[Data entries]
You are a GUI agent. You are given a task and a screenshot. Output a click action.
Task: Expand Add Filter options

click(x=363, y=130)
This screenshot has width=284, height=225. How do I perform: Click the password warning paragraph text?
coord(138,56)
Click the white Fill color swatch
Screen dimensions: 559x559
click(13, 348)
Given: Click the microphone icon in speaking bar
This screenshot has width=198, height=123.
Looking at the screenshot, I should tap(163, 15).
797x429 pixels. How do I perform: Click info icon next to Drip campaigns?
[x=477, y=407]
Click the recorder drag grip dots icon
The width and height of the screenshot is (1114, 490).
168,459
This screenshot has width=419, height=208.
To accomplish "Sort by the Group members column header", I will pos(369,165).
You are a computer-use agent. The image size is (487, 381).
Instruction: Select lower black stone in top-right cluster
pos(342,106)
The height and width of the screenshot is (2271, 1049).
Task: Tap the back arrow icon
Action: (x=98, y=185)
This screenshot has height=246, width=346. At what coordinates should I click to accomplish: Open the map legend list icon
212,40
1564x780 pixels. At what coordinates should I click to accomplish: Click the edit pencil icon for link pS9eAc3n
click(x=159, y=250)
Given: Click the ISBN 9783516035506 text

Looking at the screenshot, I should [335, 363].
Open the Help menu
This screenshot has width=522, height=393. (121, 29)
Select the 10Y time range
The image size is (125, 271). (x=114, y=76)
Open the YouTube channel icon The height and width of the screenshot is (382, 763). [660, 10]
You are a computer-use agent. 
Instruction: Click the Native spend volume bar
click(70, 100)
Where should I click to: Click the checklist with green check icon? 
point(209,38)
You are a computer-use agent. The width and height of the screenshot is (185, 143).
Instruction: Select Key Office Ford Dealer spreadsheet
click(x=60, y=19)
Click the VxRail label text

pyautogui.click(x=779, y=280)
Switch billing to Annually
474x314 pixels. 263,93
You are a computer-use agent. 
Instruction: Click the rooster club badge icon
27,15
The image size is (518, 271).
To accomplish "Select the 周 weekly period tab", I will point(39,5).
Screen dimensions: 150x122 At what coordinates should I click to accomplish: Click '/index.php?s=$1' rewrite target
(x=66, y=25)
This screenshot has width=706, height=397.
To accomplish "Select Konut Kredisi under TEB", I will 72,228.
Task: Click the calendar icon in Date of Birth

AIM OF THE EXERCISE
Search the records for the word "agent" and return every line that holds it.

RESPONSE AREA
You are a GUI agent. You are given a task and a screenshot. Output a click action.
You are a computer-use agent. The image size is (487, 381).
You are a computer-use agent. 
You are a computer-use agent. The width and height of the screenshot is (185, 143).
You are a computer-use agent. 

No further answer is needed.